Khaberni - With the advent of the holy month of Ramadan, homes turn into beehives for preparing all kinds of delicious foods, and amid the scents of special Ramadan dishes and the shimmer of Eastern sweets, the fasting individual finds themselves facing a daily test not only of patience until Iftar time but also of will in the face of gaining weight.

Although fasting is supposed to provide a break for the digestive system, statistics indicate that a large percentage of fasters end the holy month with an increase ranging from 2 to 7 kilograms.

Many believe that abstaining from food all day gives them a golden opportunity to eat at night, and this is the first trap, as nutrition experts assert that the body, while fasting, switches to energy conservation mode, causing large amounts of calories to be directly stored as fat, leading to weight gain. 

Clinical nutritionist, Dr. Mohammed Suleiman, in exclusive statements to "Erem News", explained that the brain takes about 20 minutes to send satiety signals, advising to start breaking the fast by eating dates and drinking water then perform the Maghrib prayer to give the body sufficient time to mitigate intense hunger before starting the main meal.

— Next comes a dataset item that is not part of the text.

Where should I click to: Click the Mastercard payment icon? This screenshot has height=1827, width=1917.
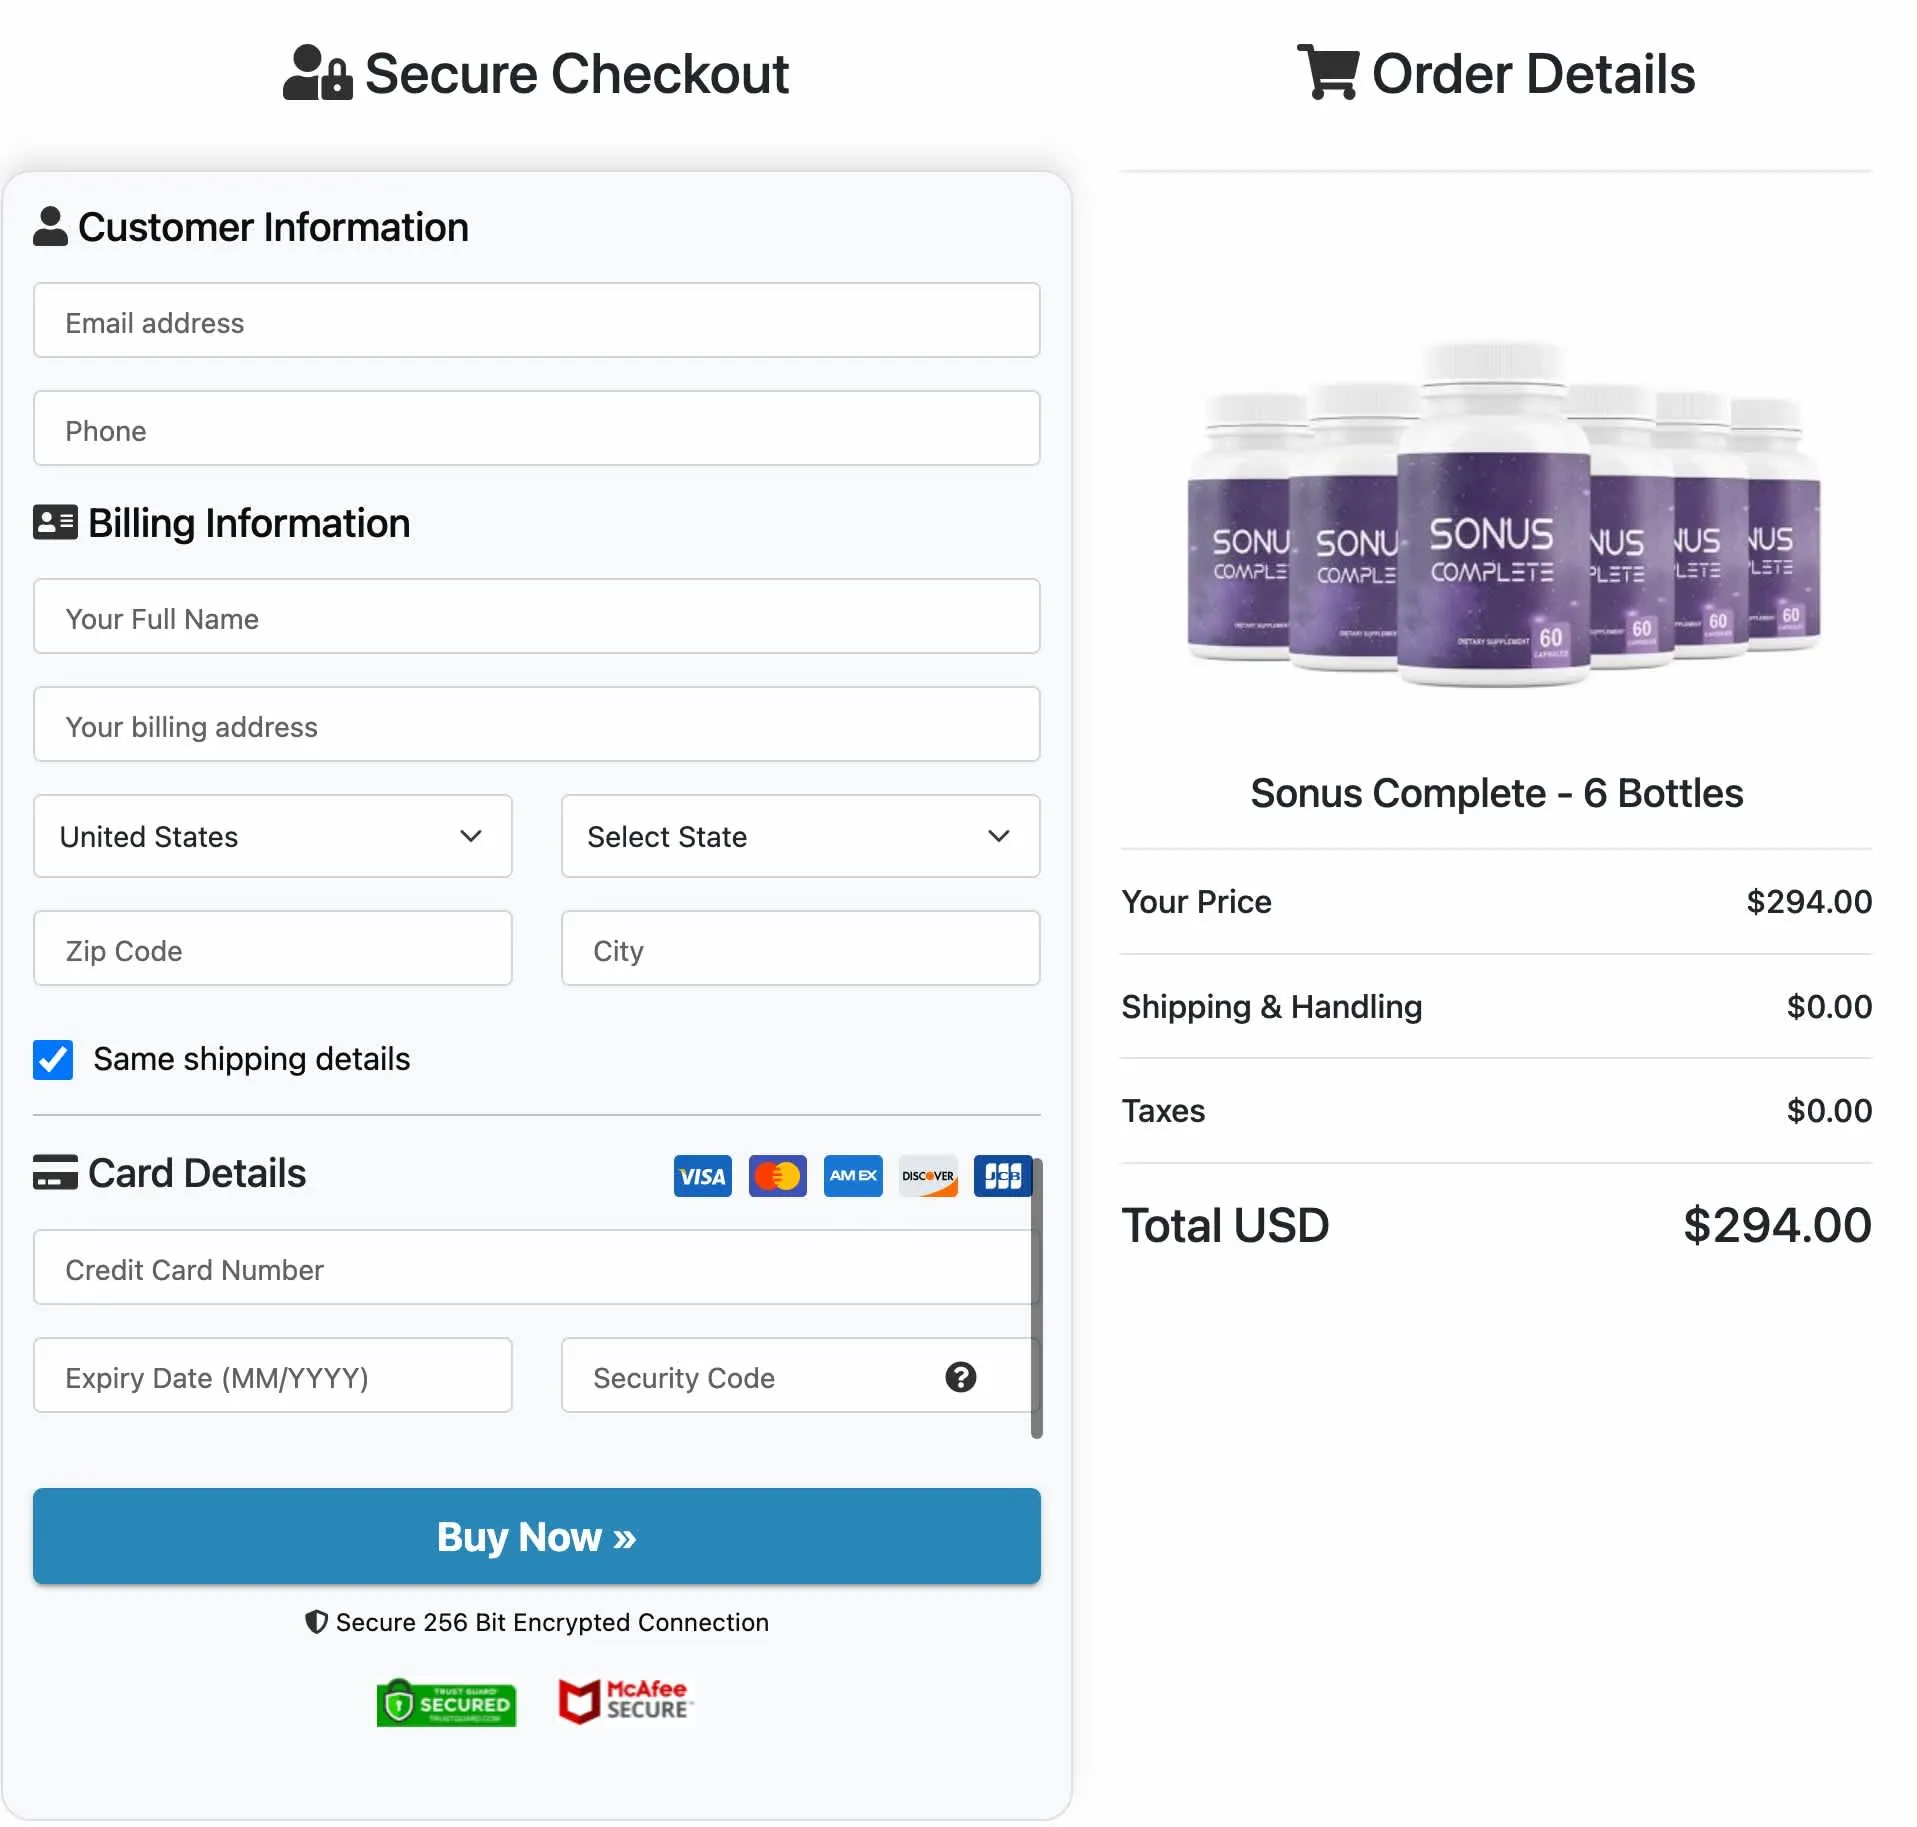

Suleiman recommended dividing the Iftar meal into components beneficial for the body without leading to weight gain, by structuring the meal so that half the plate consists of fibers to aid digestion, such as cooked vegetables or a green salad, and a quarter of the plate proteins whether it be chicken, meat, fish, or legumes for muscle building, while the remaining quarter should consist of carbohydrates like rice, pasta, or bread.

He also called for replacing cooking methods for appetizers such as samosas and kibbeh from deep frying in excessive oil to using an "Air Fryer" or an oven, which can reduce calorie intake by up to 80%, and substituting sugar-sweetened juices with fresh vegetables.

Mohamed Suleiman pointed out that some neglect the pre-dawn meal (Suhur), which is an unhealthy habit for a faster, as neglecting Suhur leads to a drop in the metabolic rate the following day and causes the body to cling to fats. He advised that Suhur should be rich in slow-absorbing proteins such as fava beans, yogurt, or eggs, and to completely avoid consuming sugars at this time as they cause quick hunger during the daytime of Ramadan.

In his discussion, he noted that sleeping and being inactive after Iftar are the faithful friends of weight gain, urging physical activities that help digestion and gradually burn calories, and Suleiman pointed out that a light walk an hour before Maghrib is "the first burner of stored fats."

He concluded by affirming that Ramadan is a golden opportunity to reset one's body composition, as the secret lies not in deprivation, but in the smart selection of foods that provide a sense of fullness without the weight gain.